- Date: July 13, 2011
- Presenters: Tonka Tomicic and Jordi Castell
- Venue: Enjoy Santiago, Casino & Resort, Santiago de Chile
- Entrants: 14
- Winner: Vanessa Ceruti Magallanes y Antártica Chilena

= Miss Universo Chile 2011 =

Miss Universo Chile 2011, the 48th Miss Universe Chile pageant, was the return of Chile to the Miss Universe pageant after 4 years of absence.
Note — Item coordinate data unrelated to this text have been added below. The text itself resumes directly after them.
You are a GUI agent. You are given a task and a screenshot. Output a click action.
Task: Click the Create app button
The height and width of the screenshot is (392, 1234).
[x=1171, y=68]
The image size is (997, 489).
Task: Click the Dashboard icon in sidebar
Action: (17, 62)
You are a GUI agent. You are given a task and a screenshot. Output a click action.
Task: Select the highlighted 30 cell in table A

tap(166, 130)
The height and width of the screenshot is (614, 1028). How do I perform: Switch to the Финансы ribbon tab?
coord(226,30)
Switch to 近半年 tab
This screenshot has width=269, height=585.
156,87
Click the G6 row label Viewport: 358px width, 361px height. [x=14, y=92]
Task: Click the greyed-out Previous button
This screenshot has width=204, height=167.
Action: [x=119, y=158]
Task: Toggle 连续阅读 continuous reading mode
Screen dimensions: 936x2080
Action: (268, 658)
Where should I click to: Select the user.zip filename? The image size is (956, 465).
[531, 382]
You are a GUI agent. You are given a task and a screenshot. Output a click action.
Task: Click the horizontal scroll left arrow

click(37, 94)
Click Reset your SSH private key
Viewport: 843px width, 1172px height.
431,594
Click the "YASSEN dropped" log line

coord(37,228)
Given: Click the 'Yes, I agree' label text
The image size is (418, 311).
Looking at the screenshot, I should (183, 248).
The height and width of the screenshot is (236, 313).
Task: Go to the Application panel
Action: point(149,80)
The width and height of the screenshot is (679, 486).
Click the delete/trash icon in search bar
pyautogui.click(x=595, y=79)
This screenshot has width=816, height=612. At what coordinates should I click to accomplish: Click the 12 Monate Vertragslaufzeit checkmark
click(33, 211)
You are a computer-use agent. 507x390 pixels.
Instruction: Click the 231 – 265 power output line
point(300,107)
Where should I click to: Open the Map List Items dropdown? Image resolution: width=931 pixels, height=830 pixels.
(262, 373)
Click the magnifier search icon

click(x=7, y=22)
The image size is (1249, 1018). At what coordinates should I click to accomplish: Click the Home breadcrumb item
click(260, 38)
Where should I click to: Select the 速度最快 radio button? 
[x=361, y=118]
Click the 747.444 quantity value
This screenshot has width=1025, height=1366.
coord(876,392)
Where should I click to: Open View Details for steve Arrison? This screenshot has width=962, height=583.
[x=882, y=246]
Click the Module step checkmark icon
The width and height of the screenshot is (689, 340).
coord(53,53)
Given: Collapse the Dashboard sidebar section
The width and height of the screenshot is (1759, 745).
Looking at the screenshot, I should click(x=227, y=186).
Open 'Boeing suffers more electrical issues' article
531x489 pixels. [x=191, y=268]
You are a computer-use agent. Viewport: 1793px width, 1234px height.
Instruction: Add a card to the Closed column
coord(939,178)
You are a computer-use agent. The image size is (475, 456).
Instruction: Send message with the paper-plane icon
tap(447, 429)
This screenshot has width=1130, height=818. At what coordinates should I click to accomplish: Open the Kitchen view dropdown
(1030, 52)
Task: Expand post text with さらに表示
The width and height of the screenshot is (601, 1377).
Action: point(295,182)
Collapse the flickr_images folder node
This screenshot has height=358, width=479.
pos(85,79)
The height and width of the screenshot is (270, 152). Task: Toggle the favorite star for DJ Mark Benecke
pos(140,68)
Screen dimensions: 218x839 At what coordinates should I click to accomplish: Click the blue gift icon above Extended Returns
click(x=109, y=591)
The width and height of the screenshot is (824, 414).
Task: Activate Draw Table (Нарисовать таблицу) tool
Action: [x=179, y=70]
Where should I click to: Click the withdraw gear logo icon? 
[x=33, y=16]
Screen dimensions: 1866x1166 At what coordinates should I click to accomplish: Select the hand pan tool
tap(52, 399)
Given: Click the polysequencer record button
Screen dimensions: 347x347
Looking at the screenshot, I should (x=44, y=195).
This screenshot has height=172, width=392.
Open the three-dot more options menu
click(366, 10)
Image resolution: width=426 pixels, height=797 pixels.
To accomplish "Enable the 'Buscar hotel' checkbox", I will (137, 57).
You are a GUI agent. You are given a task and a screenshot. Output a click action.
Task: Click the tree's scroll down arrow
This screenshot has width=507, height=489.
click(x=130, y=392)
The winner, Vanessa Ceruti, was crowned at the Enjoy Santiago, Casino & Resort on July 13, 2011, and she represented her country in Miss Universe 2011 in São Paulo, Brazil on September 12, 2011.

==Results==
===Placements===

| Placement | Contestant |
|---|---|
| Miss Universo Chile 2011 | Magallanes y Antártica Chilena – Vanessa Ceruti; |
| 1st Runner-Up | Aysén – María Jesús Matthei; |
| 2nd Runner-Up | Tarapacá – Sofía Izquierdo; |
| Top 5 | Maule – Francisca Balduzzi; Coquimbo – Emilia Daiber; |

===Special awards===

- Modelo Revelación - Vanessa Cerutti (Magallanes y Antártica Chilena)
- Rostro Juvenil - María Jesús Matthei (Aysén)

==Delegates==

| Represents | Name | Age | Height | Hometown |
|---|---|---|---|---|
| Antofagasta | Carmen Luz Zabala | 21 | 1.78 | Santiago |
| Araucanía | Gabriela Gatica | 19 | 1.83 | Temuco |
| Atacama | Paula Romero | 22 | 1.74 | Santiago |
| Aysén | María Jesús Matthei | 19 | 1.80 | Santiago |
| Bío Bío | Alejandra Martínez | 25 | 1.77 | Santiago |
| Ciudad Capital | Caterina Araya | 25 | 1.78 | Santiago |
| Coquimbo | Emilia Daiber | 21 | 1.73 | Santiago |
| Los Lagos | Luz María Redlich | 25 | 1.77 | Puerto Varas |
| Magallanes y Antártica Chilena | Vanessa Ceruti | 25 | 1.78 | Santiago |
| Maule | Francisca Balduzzi | 21 | 1.75 | Talca |
| O'Higgins | Belén Sandoval | 23 | 1.75 | Santiago |
| Región Metropolitana | Ana María Guzmán | 27 | 1.74 | Santiago |
| Tarapacá | Sofía Izquierdo | 20 | 1.80 | Santiago |
| Valparaíso | Sofía Saavedra | 21 | 1.73 | Viña del Mar |

==Jury==

- Ximena Navarrete, Miss Universe 2010
- Ana María Cummins, Director Foundation Alter Ego
- Rubén Campos, Fashion Designer
- Renata Ruiz, Miss Universo Chile 2005
- Carolina De Moras, TV Presenter, Model
- Alvaro Rudolphy, Actor
- Eva Gómez, TV Presenter
- Vanessa Miller, Actress
- Pedro Frugone, Musician
- José Zarhi, Plastic Surgeon
- Dario Sepe

==Notes==

- The pageant was organized by Luciano Marrochino, Enjoy Casino & Resort and Camilo Valdivia.
- María Jesús Matthei, the 1st Runner-up of the contest, participated again in 2013, winning the competition and representing Chile in Miss Universe 2013.